ANZ has now moved to reduce its home loan rates after finding itself left behind following recent rate cuts by its rivals.
It has cut every rate, although none of the resulting levels are market-leading.
It’s ‘specials’ have been changed to 4.35% for one year fixed and 4.49% for two years fixed.
These represent reductions of -14 and -16 bps respectively.
ANZ’s ‘special’ conditions require 20% equity, and ANZ transactional account with salary direct credited, and “any ANZ credit card or insurance”.
Neither rate is market-leading, which is not an unusual position for ANZ who has the largest home loan book in New Zealand.
They have made no change to their Floating and Flexible interest rates, but they have cut all their standard fixed rates.
These reductions are all -10 to -15 bps except for the six month rate which was only cut -4 bps to 5.15%.
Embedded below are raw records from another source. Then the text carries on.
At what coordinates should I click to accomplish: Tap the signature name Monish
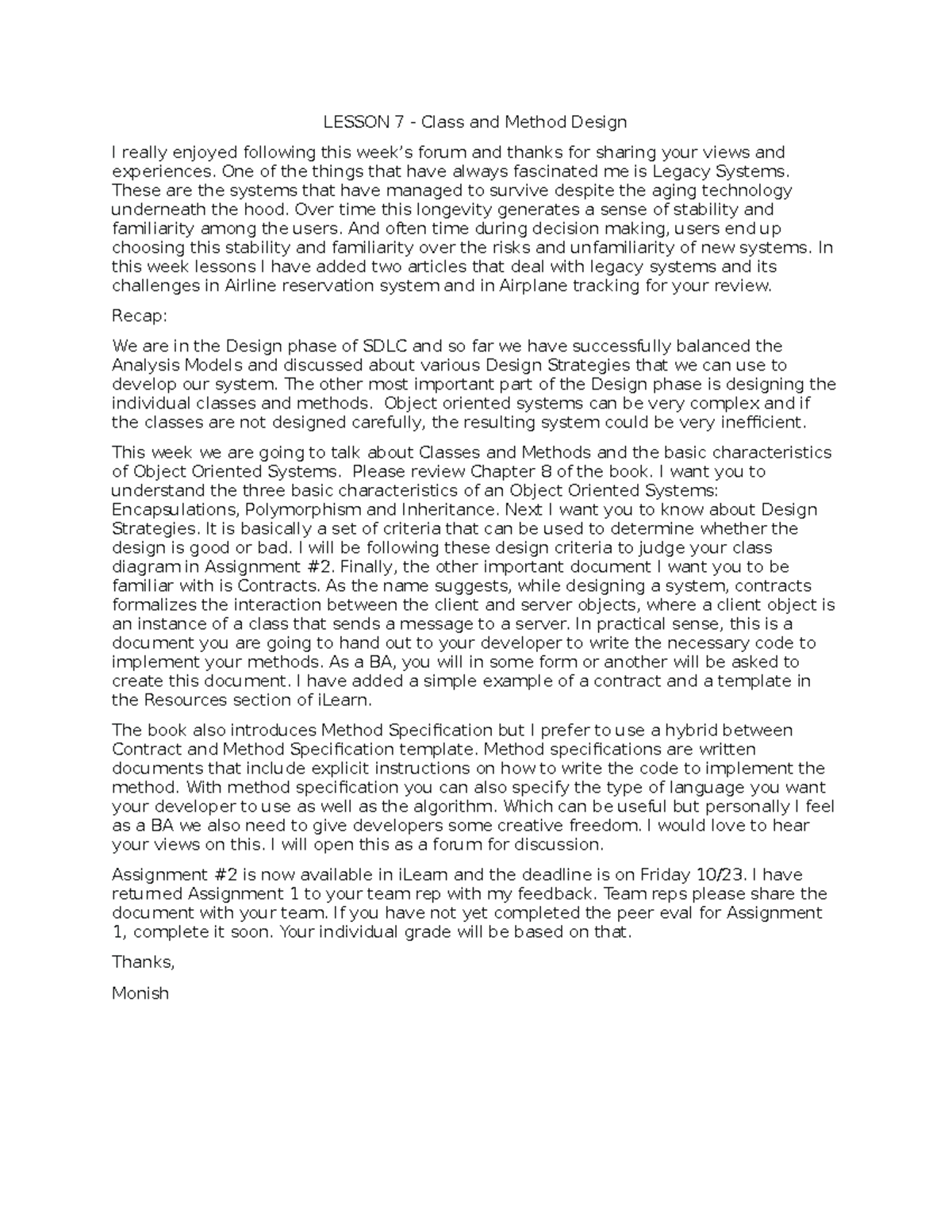tap(140, 992)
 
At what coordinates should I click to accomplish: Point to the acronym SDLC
tap(385, 346)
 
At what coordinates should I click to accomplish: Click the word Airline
tap(251, 286)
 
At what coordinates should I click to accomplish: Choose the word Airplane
tap(532, 286)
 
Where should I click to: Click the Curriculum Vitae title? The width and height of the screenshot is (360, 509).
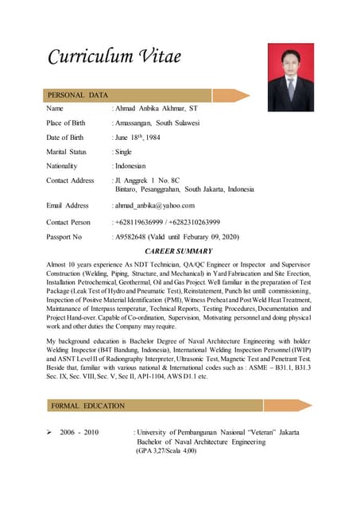(x=114, y=56)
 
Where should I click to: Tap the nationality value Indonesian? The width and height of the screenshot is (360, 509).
(x=133, y=166)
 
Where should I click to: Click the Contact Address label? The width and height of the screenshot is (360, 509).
(x=71, y=181)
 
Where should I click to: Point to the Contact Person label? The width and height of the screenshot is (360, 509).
(x=68, y=222)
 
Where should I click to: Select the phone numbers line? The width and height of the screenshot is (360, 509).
(x=168, y=222)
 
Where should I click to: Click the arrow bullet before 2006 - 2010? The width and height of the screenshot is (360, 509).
(x=50, y=432)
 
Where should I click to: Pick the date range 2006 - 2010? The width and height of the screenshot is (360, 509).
(x=79, y=432)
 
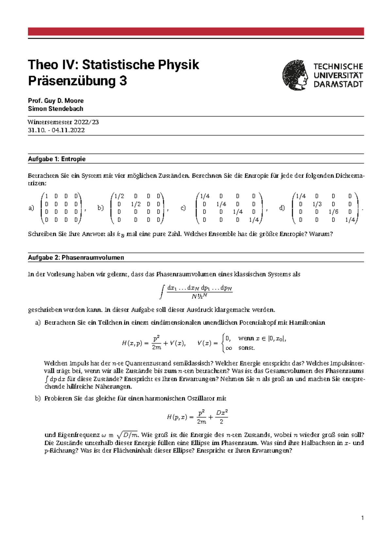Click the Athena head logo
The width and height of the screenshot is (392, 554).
tap(295, 75)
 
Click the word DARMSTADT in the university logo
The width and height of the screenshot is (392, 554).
tap(338, 84)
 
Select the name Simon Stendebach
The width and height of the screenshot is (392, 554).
tap(56, 109)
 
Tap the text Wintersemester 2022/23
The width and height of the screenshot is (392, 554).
tap(63, 122)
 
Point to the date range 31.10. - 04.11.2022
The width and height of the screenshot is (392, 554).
tap(57, 130)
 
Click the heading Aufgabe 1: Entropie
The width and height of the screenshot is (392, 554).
tap(57, 159)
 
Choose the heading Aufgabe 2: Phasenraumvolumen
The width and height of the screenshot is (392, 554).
tap(76, 258)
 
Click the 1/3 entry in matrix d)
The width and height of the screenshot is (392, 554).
tap(317, 204)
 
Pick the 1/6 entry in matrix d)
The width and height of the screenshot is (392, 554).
tap(333, 212)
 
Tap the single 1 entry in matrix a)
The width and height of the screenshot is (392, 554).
tap(47, 196)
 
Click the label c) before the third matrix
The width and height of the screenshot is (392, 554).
tap(183, 208)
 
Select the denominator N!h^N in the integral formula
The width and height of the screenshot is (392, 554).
tap(200, 297)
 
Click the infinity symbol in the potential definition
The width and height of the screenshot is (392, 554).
tap(229, 348)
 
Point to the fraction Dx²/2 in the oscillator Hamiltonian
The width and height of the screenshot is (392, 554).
tap(222, 417)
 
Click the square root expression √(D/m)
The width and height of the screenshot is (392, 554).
tap(128, 435)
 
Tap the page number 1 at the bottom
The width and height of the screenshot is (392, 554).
tap(362, 518)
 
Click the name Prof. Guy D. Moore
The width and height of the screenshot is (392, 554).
tap(56, 101)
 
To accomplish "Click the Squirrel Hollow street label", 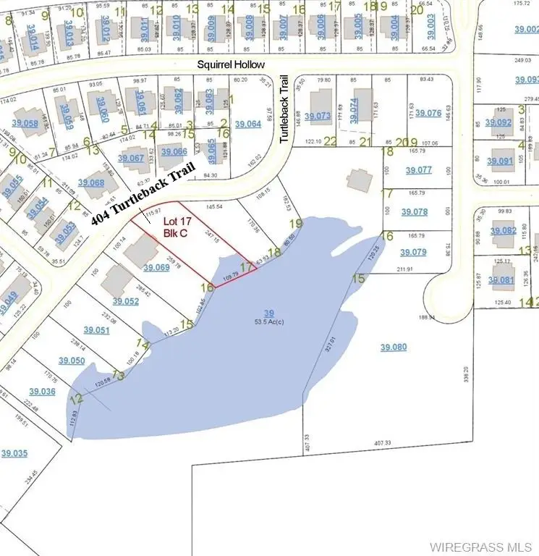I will tap(232, 64).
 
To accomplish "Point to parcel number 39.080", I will tap(394, 348).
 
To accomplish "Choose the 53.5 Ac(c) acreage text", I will tap(270, 321).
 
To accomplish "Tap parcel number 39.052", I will tap(126, 301).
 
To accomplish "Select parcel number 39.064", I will tap(247, 124).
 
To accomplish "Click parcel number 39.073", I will tap(318, 116).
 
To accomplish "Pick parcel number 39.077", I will tap(417, 170).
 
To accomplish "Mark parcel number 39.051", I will tap(96, 330).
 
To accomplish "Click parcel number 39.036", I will tap(42, 391).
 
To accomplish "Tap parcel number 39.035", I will tap(14, 453).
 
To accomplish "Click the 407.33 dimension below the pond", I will tap(382, 442).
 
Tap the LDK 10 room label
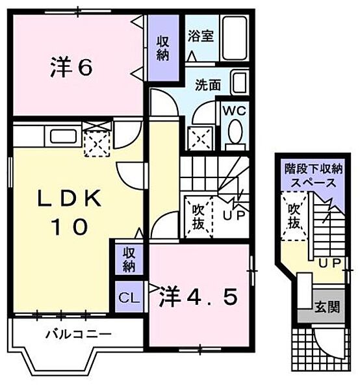tap(63, 212)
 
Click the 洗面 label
tap(207, 84)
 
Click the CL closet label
tap(128, 298)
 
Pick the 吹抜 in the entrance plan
tap(294, 216)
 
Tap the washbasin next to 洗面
tap(238, 84)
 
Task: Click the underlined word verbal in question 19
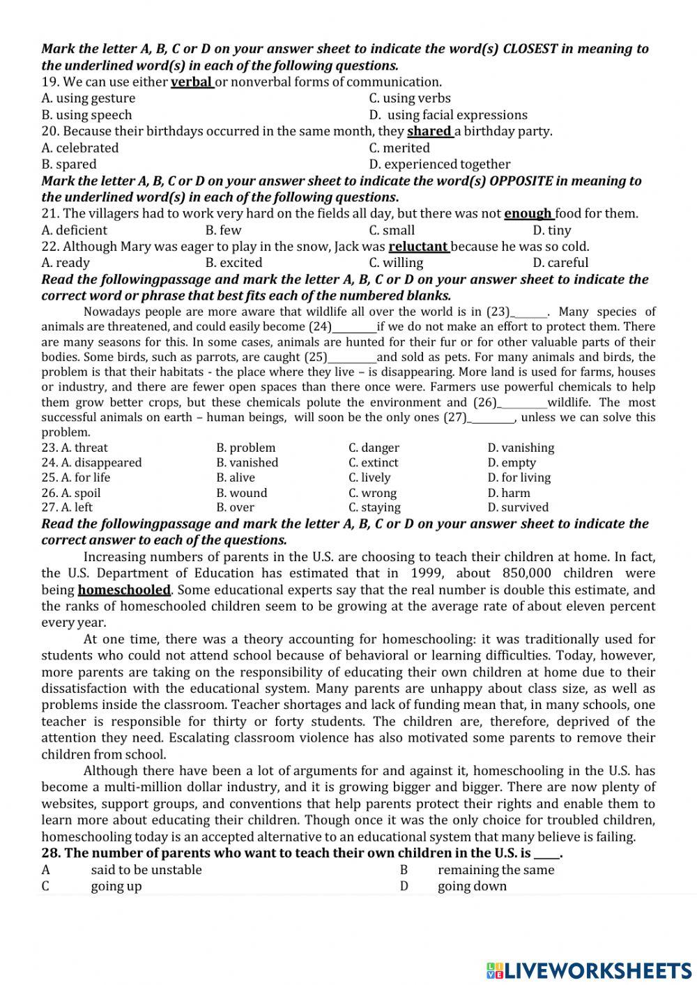pyautogui.click(x=191, y=82)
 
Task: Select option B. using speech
pyautogui.click(x=86, y=115)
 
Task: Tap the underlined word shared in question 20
pyautogui.click(x=429, y=131)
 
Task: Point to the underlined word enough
pyautogui.click(x=528, y=213)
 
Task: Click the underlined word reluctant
pyautogui.click(x=418, y=246)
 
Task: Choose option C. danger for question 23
pyautogui.click(x=374, y=448)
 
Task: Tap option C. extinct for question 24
pyautogui.click(x=374, y=463)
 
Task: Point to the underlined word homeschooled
pyautogui.click(x=124, y=590)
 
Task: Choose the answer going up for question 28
pyautogui.click(x=116, y=886)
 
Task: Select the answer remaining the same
pyautogui.click(x=496, y=870)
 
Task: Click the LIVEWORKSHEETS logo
pyautogui.click(x=589, y=970)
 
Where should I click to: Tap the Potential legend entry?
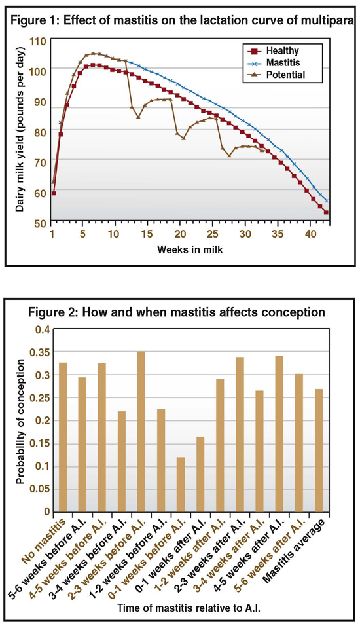pos(278,75)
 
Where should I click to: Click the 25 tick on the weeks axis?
pos(211,234)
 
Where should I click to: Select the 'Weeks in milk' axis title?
pos(190,250)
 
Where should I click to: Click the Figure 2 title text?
pos(177,312)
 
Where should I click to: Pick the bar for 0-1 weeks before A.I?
pos(181,484)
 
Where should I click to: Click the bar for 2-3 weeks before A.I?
pos(141,432)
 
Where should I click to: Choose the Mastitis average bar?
pos(319,450)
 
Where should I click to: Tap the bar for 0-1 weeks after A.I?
pos(200,474)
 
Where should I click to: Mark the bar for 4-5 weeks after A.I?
pos(279,434)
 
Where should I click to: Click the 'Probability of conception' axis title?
pos(21,422)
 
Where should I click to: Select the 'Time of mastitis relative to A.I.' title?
pos(189,608)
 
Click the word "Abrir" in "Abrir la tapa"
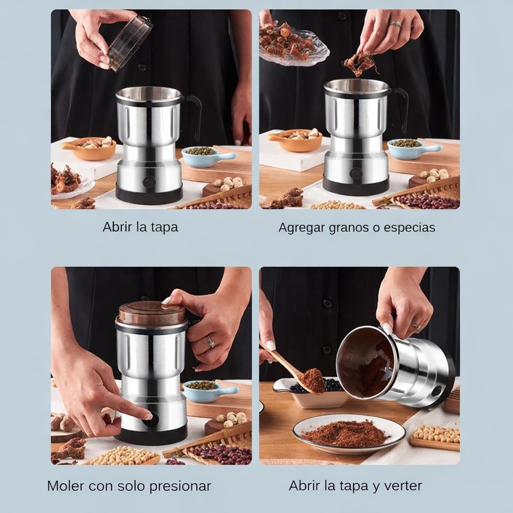click(x=117, y=227)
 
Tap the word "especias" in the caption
click(x=409, y=228)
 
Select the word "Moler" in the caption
click(x=66, y=486)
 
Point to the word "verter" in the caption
click(x=404, y=485)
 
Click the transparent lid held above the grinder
click(x=130, y=43)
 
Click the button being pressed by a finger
click(x=150, y=419)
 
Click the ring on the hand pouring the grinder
click(x=415, y=326)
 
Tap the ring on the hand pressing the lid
click(x=210, y=342)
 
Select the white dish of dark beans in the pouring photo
click(x=313, y=393)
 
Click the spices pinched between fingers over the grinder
click(x=359, y=64)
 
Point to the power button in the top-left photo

Recent movements in wholesale rates have been trending down to allow these reductions.
In fact 2 year swap rates are at their lowest level since late 2012, while two year fixed mortgage rates are at their all-time lows.
Earlier today, HSBC launched one and two year fixed rates at 4.25% for its Premier customers. These are the market leaders now.
Borrowers should always negotiate for lower than carded rates, especially if you have equity of 20% or greater.
Talking to your bank’s main rivals and knowing what they will offer is the best way to start negotiations with your bank.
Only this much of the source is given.